Active Tuning and Anisotropic Strong Coupling of Terahertz Polaritons in Van der Waals Heterostructures

Abstract

Electromagnetic field confinement is significant in enhancing light-matter interactions as well as in reducing footprints of photonic devices especially in Terahertz (THz). Polaritons offer a promising platform for the manipulation of light at the deep sub-wavelength scale. However, traditional THz polariton materials lack active tuning and anisotropic propagation simultaneously. In this paper, we design a graphene/α-MoO₃ heterostructure and simulate polariton hybridization between isotropic graphene plasmon polaritons and anisotropic α-MoO₃ phonon polaritons. The physical fundamentals for polariton hybridizations depend on the evanescent fields coupling originating from the constituent materials as well as the phase match condition, which can be severely affected by the α-MoO₃ thickness and actively tuned by the gate voltages. Hybrid polaritons propagate with in-plane anisotropy that exhibit momentum dispersion characterized by elliptical, hyperboloidal and even flattened iso-frequency contours (IFCs) in the THz range. Our results provide a tunable and flexible anisotropic polariton platform for THz sensing, imaging, and modulation.

1. Introduction

In conventional optics, the ultimate spatial resolution is fundamentally restained by the diffraction limit to roughly half of the incident wavelength [1,2], which prohibits fabricating deeply sub-wavelength scale devices. Especially in the terahertz (THz) spectral range, due to the longer wavelength, the footprints of the THz devices is always about hundreds of micrometers [3,4], which is not compatible with modern integrated optics. Polaritons are hybrid modes formed by light strongly coupled to collective excitations in matter, which offers a promising platform for the manipulation of light at the deeply sub-wavelength scale [5,6,7,8,9]. In THz range, gold is the commonly used polariton platform for confined THz techonlogies; however, it sustains low confinement factors, high transmission losses and lack of active tunability [10,11]. Graphene, a kind of two-dimensional material, presents THz plasmon polaritons (PPs) with high confinent factors and long lifetimes. Most importantly, the Fermi level can be conveniently adjusted by electrical gating [12,13]. The only existing shortcoming in graphene plasmon is the isotropic propagation. α-MoO₃ is a kind of polar Van der Waals (vdWs) material; it is reported that the anisotropic phonon polaritons (PhPs) in mid-infrared and THz have been verified and can also be tuned by ion intercalation [14,15,16]. However, active tuning can not be executed. Therefore, a new kind of material or platform supporting THz polaritons with active tuning and anisotropic propagation is urgently needed.

**Dataset rows**:
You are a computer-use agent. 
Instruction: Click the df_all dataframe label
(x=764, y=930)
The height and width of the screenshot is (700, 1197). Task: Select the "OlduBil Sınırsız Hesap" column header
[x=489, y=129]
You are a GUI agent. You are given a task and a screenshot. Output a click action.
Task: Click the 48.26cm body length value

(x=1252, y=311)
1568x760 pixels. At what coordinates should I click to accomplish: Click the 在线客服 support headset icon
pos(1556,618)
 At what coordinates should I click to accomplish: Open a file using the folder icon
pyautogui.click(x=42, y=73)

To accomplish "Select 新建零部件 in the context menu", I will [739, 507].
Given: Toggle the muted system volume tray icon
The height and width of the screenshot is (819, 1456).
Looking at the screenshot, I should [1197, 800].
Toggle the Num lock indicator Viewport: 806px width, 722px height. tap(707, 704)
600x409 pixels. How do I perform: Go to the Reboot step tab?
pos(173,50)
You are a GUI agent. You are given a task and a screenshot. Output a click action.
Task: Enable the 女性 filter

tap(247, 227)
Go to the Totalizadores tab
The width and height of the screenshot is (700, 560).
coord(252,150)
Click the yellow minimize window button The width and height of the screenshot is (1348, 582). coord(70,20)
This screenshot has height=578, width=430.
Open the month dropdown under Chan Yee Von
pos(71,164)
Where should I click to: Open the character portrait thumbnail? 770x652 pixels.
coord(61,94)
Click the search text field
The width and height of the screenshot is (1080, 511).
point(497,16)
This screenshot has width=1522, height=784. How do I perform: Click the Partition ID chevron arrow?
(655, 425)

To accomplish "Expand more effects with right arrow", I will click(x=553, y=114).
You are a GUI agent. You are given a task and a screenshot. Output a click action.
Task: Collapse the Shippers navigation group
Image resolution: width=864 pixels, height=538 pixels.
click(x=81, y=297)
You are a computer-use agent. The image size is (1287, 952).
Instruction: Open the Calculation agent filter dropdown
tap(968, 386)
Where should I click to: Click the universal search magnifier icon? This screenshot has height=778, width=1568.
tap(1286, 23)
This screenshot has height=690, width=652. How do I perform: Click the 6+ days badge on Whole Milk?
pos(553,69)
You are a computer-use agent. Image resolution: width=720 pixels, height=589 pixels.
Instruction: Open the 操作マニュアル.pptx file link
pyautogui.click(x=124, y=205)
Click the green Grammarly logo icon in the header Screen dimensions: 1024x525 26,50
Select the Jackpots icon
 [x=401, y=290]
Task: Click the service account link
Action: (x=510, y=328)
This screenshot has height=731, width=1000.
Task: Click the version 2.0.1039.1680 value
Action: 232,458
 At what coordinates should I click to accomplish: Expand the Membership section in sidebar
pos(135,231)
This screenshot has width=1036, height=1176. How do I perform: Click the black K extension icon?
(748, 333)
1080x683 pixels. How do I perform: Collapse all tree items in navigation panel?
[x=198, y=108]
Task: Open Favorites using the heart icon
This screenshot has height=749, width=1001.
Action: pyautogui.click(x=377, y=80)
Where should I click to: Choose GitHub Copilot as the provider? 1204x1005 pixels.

**Requirements**:
1) How can the Fermi level of graphene be adjusted, according to the terahertz polariton paper?
2) Go on with the introduction of the terahertz polariton paper, starting after its last sentence.
The entries are unrelated to the terahertz polariton paper.

**Responses**:
1) By electrical gating.

2)
VdW heterostructures provide an attractive platform for integrating bulk materials into an atomic interaction level, giving rise to an extraordinary hybridization of different polariton modes [17]. In addition, the physical fundamentals for polariton hybridizations depend on the evanescent fields coupling originating from the collective charge oscillations in constituent materials. However, the prerequisites—phase match conditions—for polariton hybridizations must be satisfied: firstly, the constituent polaritons need to propagate in the same direction with mode volumes coinciding, and secondly, the individual polaritons must possess nearly the same momenta [18,19,20]. Consequently, hybrid polaritons propagate with in-plane anisotropy that exhibits momentum dispersion characterized by elliptical, hyperboloidal and even flattened iso-frequency contours (IFCs) in the THz range.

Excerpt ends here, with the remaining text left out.